> [WORK ORDER] Each entry here needs to be given again exactly.

> [EXCERPTED DATA]
· · · ·

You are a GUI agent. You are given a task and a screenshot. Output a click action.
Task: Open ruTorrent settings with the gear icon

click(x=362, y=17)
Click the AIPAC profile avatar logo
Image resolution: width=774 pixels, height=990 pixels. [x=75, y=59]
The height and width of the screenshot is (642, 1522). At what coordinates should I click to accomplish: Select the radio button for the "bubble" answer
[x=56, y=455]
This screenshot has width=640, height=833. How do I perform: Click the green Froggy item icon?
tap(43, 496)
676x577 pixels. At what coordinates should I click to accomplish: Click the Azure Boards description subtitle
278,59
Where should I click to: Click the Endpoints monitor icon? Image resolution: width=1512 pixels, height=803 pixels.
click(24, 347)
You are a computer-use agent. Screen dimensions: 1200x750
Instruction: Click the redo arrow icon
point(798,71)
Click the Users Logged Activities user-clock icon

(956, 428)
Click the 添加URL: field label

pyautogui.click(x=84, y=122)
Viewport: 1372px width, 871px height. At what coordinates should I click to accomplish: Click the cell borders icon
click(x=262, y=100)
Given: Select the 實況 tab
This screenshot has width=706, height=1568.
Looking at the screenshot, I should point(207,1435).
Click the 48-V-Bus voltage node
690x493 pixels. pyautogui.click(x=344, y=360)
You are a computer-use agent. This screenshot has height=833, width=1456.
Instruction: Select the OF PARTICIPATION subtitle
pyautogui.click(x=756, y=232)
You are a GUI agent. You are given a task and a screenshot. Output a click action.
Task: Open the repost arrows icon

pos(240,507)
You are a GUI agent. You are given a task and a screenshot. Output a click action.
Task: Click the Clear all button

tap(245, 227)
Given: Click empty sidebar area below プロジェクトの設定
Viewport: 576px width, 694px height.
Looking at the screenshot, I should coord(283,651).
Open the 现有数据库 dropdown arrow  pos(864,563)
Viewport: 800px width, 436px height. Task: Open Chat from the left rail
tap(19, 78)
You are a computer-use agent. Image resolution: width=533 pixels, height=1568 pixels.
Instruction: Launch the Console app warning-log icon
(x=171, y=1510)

· · · ·

> [RESULT FOR THIS TASK]
You are a GUI agent. You are given a task and a screenshot. Output a click action.
Task: Open ruTorrent settings with the gear icon

click(x=362, y=17)
Click the AIPAC profile avatar logo
Image resolution: width=774 pixels, height=990 pixels. [x=75, y=59]
The height and width of the screenshot is (642, 1522). At what coordinates should I click to accomplish: Select the radio button for the "bubble" answer
[x=56, y=455]
This screenshot has width=640, height=833. How do I perform: Click the green Froggy item icon?
tap(43, 496)
676x577 pixels. At what coordinates should I click to accomplish: Click the Azure Boards description subtitle
278,59
Where should I click to: Click the Endpoints monitor icon? Image resolution: width=1512 pixels, height=803 pixels.
click(24, 347)
You are a computer-use agent. Screen dimensions: 1200x750
Instruction: Click the redo arrow icon
point(798,71)
Click the Users Logged Activities user-clock icon

(956, 428)
Click the 添加URL: field label

pyautogui.click(x=84, y=122)
Viewport: 1372px width, 871px height. At what coordinates should I click to accomplish: Click the cell borders icon
click(x=262, y=100)
Given: Select the 實況 tab
This screenshot has width=706, height=1568.
Looking at the screenshot, I should point(207,1435).
Click the 48-V-Bus voltage node
690x493 pixels. pyautogui.click(x=344, y=360)
You are a computer-use agent. This screenshot has height=833, width=1456.
Instruction: Select the OF PARTICIPATION subtitle
pyautogui.click(x=756, y=232)
You are a GUI agent. You are given a task and a screenshot. Output a click action.
Task: Open the repost arrows icon

pos(240,507)
You are a GUI agent. You are given a task and a screenshot. Output a click action.
Task: Click the Clear all button

tap(245, 227)
Given: Click empty sidebar area below プロジェクトの設定
Viewport: 576px width, 694px height.
Looking at the screenshot, I should coord(283,651).
Open the 现有数据库 dropdown arrow  pos(864,563)
Viewport: 800px width, 436px height. Task: Open Chat from the left rail
tap(19, 78)
You are a computer-use agent. Image resolution: width=533 pixels, height=1568 pixels.
Instruction: Launch the Console app warning-log icon
(x=171, y=1510)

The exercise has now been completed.